Suitable leadership style depends on the situation faced by the leader. An autocratic leadership style may be most effective when there is a time limit to decide something or when leaders have more knowledge, skill, resources, and experience compared to their followers. However, in an organization where employees have high motivations and various skills, a more democratic leadership style should be applied. A leader must choose a leadership style which is the most effective in helping the organization achieve its goal, while at the same time accommodating the employees’ interests and aspirations. So, we can say that there are no right or wrong leadership styles.

From Dictatorship to Democracy

In the early years, when the business had just been established, Chinese family business founders, without a doubt, adopted an autocratic or authoritarian leadership style. In authoritarian leadership, a leader has an absolute and unchallenged power, controls his or her followers tightly, and asks his or her followers to obey without asking any questions. Authoritarian leadership is one of the three dimensions of paternalistic leadership, according to Cheng and Lim (2012). The other dimension is benevolent and moral leadership. Benevolent leadership means that the leader has individual, overall, and permanent concern for subordinates. And moral leadership requires a leader to display a high level of personal integrity or accomplishments to win the respect and admiration of subordinates.

Under the autocratic leadership style, all decision-making powers are centralized in the leaders, based on their intuition and experience. In a Chinese family business context, it is the founder who has the absolute power. He is the single dominant owner, manager, entrepreneur, founder, and father figure. Autocratic leaders keep strict, close control over followers by keeping a close regulation on policies and procedures given to followers. They believe that direct supervision is the key if an organization wants to achieve success. Because they fear that followers may be unproductive, authoritarian leaders keep close supervision and feel this is necessary in order for anything to be done. Effective supervision is often provided through detailed orders and instructions.

In an authoritarian leadership style, the leader does not consult employees. He does not take suggestions or initiatives from subordinates into consideration. He sometimes does not even trust his employees. Employees are expected to obey orders without asking for any explanations. They are in no position to challenge the leader’s authority directly. Clear differentiation exists between the leader and their subordinates.

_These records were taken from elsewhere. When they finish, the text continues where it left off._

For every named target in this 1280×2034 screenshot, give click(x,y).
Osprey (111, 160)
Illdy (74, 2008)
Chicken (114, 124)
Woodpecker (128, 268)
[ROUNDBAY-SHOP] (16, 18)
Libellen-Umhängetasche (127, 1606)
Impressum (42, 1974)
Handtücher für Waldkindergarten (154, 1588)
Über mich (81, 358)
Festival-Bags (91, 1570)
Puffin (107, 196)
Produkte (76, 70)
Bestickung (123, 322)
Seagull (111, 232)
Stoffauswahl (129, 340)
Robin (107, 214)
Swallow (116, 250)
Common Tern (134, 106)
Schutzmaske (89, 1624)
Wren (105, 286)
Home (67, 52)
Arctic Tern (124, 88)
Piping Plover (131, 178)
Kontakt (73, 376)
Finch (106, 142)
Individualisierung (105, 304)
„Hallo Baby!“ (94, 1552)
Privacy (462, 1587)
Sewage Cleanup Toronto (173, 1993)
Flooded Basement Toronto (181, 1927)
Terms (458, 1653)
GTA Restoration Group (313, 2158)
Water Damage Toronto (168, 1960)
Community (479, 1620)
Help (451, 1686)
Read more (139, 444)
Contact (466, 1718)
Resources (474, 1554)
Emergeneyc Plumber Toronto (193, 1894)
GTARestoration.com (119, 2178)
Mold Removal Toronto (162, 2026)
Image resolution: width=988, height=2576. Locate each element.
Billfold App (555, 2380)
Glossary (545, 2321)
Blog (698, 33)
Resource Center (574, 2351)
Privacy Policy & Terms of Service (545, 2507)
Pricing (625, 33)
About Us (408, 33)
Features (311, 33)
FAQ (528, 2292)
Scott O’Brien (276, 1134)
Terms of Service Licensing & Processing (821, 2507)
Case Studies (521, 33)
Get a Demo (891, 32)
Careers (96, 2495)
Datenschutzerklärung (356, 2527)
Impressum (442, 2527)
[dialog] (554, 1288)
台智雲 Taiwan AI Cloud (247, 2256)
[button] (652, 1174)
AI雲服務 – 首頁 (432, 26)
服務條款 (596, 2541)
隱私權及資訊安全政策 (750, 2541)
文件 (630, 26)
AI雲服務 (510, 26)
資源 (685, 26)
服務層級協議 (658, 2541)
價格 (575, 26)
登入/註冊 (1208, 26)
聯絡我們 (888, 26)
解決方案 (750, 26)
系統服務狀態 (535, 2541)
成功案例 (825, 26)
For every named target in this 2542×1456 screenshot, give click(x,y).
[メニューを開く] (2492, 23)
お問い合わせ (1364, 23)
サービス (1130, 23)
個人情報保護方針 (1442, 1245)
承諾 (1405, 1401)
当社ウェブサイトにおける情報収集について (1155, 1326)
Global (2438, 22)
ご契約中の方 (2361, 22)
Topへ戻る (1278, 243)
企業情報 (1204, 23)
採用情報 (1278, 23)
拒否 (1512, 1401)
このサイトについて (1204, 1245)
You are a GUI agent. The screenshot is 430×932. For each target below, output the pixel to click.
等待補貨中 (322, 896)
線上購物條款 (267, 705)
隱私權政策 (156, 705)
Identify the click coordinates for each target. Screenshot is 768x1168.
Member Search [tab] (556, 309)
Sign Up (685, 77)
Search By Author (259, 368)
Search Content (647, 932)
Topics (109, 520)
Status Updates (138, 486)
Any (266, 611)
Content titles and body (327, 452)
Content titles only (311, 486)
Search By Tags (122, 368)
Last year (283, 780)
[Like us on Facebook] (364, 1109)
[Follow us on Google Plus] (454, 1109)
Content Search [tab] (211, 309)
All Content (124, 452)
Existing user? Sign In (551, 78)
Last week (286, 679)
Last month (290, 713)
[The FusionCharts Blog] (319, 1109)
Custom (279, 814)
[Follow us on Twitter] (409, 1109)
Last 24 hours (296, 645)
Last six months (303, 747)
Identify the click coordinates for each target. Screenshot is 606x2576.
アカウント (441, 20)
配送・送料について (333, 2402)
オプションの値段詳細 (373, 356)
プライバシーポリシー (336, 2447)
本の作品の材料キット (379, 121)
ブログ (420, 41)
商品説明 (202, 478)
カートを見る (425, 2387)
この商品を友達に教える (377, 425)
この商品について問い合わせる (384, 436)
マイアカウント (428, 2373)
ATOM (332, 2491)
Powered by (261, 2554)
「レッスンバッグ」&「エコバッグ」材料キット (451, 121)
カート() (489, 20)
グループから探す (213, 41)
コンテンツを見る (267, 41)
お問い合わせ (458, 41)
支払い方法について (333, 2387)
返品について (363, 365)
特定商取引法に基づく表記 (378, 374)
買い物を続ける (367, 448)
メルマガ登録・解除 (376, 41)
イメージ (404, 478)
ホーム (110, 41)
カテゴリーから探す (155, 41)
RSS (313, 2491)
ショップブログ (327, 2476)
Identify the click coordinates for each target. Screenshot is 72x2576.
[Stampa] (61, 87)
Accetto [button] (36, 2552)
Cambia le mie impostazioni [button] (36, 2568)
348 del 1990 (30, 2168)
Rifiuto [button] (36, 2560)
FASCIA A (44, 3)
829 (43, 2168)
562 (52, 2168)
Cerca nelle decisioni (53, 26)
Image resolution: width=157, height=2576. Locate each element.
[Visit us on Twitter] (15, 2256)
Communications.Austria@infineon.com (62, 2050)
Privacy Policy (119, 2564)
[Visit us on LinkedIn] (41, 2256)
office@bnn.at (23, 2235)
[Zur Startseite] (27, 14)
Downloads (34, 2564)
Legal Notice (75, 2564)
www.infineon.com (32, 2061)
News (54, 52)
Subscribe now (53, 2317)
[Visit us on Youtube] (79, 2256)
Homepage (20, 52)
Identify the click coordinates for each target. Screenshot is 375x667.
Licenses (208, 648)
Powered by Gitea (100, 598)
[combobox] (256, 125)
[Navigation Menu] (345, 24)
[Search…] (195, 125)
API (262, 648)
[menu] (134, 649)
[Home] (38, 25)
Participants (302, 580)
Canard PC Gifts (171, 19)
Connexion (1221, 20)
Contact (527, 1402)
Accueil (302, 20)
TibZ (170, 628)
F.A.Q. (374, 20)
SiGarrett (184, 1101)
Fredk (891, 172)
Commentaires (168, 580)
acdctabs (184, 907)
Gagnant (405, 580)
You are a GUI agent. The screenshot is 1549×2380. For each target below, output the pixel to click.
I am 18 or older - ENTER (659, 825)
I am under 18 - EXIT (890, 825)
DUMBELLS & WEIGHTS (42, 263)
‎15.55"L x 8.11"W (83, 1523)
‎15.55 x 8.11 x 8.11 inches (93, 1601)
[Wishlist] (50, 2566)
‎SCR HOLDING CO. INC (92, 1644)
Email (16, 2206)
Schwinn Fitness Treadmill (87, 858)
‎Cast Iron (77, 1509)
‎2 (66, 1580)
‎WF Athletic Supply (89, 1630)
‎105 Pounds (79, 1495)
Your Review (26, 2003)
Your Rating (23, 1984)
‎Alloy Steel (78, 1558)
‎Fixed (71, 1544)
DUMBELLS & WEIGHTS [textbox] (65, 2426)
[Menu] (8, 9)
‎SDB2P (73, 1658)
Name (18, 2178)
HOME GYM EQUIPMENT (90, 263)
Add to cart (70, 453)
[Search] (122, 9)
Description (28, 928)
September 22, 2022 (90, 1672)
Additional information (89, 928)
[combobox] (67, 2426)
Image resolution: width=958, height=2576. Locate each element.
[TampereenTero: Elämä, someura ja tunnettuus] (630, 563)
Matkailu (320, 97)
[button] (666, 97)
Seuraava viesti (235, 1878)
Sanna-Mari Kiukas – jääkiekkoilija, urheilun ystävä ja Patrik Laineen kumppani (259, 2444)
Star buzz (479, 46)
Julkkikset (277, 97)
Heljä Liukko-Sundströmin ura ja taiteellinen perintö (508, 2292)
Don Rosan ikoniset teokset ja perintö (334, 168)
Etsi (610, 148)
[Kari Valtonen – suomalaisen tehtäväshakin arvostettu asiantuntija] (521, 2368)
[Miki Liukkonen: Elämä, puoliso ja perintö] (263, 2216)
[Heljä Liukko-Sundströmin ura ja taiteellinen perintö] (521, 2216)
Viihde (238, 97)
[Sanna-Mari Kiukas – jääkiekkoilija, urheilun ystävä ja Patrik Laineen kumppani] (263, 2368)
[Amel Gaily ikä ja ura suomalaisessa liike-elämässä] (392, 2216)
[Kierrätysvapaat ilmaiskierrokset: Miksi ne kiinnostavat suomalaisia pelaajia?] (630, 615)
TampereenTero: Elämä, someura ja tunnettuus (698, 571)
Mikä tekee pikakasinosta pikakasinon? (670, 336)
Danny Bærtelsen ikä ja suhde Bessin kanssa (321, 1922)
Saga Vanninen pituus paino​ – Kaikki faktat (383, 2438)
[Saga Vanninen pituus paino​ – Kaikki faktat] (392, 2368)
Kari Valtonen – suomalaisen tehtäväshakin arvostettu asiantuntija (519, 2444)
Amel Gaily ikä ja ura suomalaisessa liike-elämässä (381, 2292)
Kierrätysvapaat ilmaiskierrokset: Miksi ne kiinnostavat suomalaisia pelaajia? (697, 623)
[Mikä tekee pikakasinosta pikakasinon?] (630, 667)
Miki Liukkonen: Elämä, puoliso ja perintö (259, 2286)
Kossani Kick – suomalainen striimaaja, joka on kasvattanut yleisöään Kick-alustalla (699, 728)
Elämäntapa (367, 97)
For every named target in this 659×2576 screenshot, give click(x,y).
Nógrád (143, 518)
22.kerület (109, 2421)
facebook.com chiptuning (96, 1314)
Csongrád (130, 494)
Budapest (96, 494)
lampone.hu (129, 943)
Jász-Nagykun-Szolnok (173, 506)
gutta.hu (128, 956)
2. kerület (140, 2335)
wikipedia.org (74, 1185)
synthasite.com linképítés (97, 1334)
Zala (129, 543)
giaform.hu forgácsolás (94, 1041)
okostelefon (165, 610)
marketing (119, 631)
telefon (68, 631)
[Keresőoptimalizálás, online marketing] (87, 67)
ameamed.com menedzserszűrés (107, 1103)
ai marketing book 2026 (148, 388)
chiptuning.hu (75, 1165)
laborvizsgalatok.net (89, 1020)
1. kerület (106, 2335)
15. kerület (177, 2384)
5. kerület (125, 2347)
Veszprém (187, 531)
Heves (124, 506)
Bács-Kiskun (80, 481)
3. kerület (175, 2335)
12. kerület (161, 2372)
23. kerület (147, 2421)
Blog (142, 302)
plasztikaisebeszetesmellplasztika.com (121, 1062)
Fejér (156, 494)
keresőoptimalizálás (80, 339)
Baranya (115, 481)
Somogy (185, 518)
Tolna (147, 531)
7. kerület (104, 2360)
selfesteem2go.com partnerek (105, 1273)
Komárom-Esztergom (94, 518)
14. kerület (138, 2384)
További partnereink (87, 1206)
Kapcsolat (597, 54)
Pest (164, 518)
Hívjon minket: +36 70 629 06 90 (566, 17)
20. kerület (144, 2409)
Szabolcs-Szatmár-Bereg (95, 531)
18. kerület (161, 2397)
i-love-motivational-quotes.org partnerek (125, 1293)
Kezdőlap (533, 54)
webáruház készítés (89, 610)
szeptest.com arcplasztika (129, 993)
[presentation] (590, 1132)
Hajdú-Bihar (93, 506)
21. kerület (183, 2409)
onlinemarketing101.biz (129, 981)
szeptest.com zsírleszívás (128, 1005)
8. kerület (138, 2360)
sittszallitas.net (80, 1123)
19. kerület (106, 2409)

In an authoritarian leadership style, in order to maintain his power, the family business owner controls the flow of information. He transmits information only in small amounts to his subordinates so that they become dependent and thus unable to outperform him. The amount of information given to a specific subordinate depends on the degree of trust that the leader has for that individual. Without the control of information, the subordinates frequently have to ask the leader for instructions.

Autocratic management has been successful as it provides strong motivation to the subordinates. The authoritarian leadership style enables quick decision-making, as only one person decides for the whole group or organization. Other characteristics of authoritarian leadership style include setting goals individually, engaging primarily in one way, adopting downward communication, and controlling discussions with followers (Martindale, 2011).

Authoritarian leadership is effective when there are new or untrained employees who need to know which task to perform or which procedures to follow, when new or untrained employees need supervision with detailed orders and instructions, when some employees do not respond to any leadership style and really challenge the authority of their manager, and when there are high volumes of production needed and only limited time to make a decision.

An authoritarian leadership style is usually adopted by a dictator. A dictator is a ruler who assumes sole and absolute power. Again, this kind of person is common within Chinese family business founders. In a dictatorship, an organization is ruled by individuals who are often unrestricted by rules, structure, and system.

Nevertheless, as the company grows and more people with different characteristics join the business, the authoritarian style of leadership can no longer be maintained since it could create resentment, fear, and tension, which could lead to lower employee morale, higher absentees and turnover, and work stoppage. Greater participation must be promoted since more employees want their opinion to be heard.

Therefore, leaders must change their leadership style. A style called laissez-faire leadership is encouraged. In this style, leaders let their followers decide freely on how to do their job. In other words, followers are given more freedom. However, this does not mean leaders do not support and guide their followers, although leaders do not participate directly in making decisions, unless the followers ask them to do so. The laissez-faire leader also provides his or her followers with necessary resources so that they can do their job smoothly. Laissez-faire leadership is beneficial when followers have high skills, knowledge, education, and experience; love and feel proud about their job; have a strong desire to succeed; and can be trusted. However, the laissez-faire leadership style should not be used when followers do not feel safe when their leaders are not around, when leaders cannot make suggestions regularly, and when followers do not understand their responsibilities. If a Chinese family business leader wants to adopt this style, he or she needs to instill a sense of pride in both the family members and the non-family employees.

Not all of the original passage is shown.